Please write out the data exactly, line by line.

═══ Entries provided ═══

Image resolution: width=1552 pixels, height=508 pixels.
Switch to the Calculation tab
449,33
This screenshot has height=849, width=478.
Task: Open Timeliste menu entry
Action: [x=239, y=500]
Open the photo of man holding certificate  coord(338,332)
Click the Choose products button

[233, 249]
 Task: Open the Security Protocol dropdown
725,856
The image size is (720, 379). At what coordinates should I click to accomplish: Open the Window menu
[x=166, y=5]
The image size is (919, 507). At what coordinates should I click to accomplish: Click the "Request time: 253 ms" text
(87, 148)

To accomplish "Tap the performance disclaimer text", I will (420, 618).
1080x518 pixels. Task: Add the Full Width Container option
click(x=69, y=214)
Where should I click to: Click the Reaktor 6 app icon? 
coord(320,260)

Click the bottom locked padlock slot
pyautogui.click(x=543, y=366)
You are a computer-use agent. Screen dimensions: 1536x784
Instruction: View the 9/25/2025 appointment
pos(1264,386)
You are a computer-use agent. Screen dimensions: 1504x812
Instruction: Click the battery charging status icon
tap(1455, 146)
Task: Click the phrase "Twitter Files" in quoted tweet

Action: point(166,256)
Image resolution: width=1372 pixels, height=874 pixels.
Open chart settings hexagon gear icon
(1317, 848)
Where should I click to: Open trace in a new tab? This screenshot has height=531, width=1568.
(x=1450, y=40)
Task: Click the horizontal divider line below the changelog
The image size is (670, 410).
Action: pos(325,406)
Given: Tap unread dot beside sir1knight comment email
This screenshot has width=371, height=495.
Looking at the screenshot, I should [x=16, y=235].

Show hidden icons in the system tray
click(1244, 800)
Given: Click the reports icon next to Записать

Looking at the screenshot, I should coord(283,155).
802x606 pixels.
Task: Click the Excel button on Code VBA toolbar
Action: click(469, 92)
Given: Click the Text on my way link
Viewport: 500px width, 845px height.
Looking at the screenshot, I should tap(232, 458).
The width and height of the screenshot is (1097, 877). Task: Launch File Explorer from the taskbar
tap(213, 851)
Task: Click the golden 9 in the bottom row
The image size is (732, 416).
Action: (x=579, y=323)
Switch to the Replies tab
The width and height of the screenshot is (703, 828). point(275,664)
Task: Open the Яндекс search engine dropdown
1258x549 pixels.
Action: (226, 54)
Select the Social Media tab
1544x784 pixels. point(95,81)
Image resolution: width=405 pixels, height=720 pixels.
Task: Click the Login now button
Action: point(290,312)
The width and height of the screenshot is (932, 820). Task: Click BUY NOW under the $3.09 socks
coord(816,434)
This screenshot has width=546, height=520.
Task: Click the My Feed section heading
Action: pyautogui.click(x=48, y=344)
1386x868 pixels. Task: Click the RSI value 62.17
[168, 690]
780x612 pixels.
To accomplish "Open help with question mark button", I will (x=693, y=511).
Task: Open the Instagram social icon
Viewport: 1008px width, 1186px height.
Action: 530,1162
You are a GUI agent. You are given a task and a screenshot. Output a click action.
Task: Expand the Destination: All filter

═══

**Task result**
Image resolution: width=1552 pixels, height=508 pixels.
Switch to the Calculation tab
449,33
This screenshot has height=849, width=478.
Task: Open Timeliste menu entry
Action: [x=239, y=500]
Open the photo of man holding certificate  coord(338,332)
Click the Choose products button

[233, 249]
 Task: Open the Security Protocol dropdown
725,856
The image size is (720, 379). At what coordinates should I click to accomplish: Open the Window menu
[x=166, y=5]
The image size is (919, 507). At what coordinates should I click to accomplish: Click the "Request time: 253 ms" text
(87, 148)

To accomplish "Tap the performance disclaimer text", I will (420, 618).
1080x518 pixels. Task: Add the Full Width Container option
click(x=69, y=214)
Where should I click to: Click the Reaktor 6 app icon? 
coord(320,260)

Click the bottom locked padlock slot
pyautogui.click(x=543, y=366)
You are a computer-use agent. Screen dimensions: 1536x784
Instruction: View the 9/25/2025 appointment
pos(1264,386)
You are a computer-use agent. Screen dimensions: 1504x812
Instruction: Click the battery charging status icon
tap(1455, 146)
Task: Click the phrase "Twitter Files" in quoted tweet

Action: point(166,256)
Image resolution: width=1372 pixels, height=874 pixels.
Open chart settings hexagon gear icon
(1317, 848)
Where should I click to: Open trace in a new tab? This screenshot has height=531, width=1568.
(x=1450, y=40)
Task: Click the horizontal divider line below the changelog
The image size is (670, 410).
Action: pos(325,406)
Given: Tap unread dot beside sir1knight comment email
This screenshot has width=371, height=495.
Looking at the screenshot, I should [x=16, y=235].

Show hidden icons in the system tray
click(1244, 800)
Given: Click the reports icon next to Записать

Looking at the screenshot, I should coord(283,155).
802x606 pixels.
Task: Click the Excel button on Code VBA toolbar
Action: click(469, 92)
Given: Click the Text on my way link
Viewport: 500px width, 845px height.
Looking at the screenshot, I should tap(232, 458).
The width and height of the screenshot is (1097, 877). Task: Launch File Explorer from the taskbar
tap(213, 851)
Task: Click the golden 9 in the bottom row
The image size is (732, 416).
Action: (x=579, y=323)
Switch to the Replies tab
The width and height of the screenshot is (703, 828). point(275,664)
Task: Open the Яндекс search engine dropdown
1258x549 pixels.
Action: (226, 54)
Select the Social Media tab
1544x784 pixels. point(95,81)
Image resolution: width=405 pixels, height=720 pixels.
Task: Click the Login now button
Action: point(290,312)
The width and height of the screenshot is (932, 820). Task: Click BUY NOW under the $3.09 socks
coord(816,434)
This screenshot has width=546, height=520.
Task: Click the My Feed section heading
Action: pyautogui.click(x=48, y=344)
1386x868 pixels. Task: Click the RSI value 62.17
[168, 690]
780x612 pixels.
To accomplish "Open help with question mark button", I will (x=693, y=511).
Task: Open the Instagram social icon
Viewport: 1008px width, 1186px height.
Action: 530,1162
You are a GUI agent. You are given a task and a screenshot. Output a click action.
Task: Expand the Destination: All filter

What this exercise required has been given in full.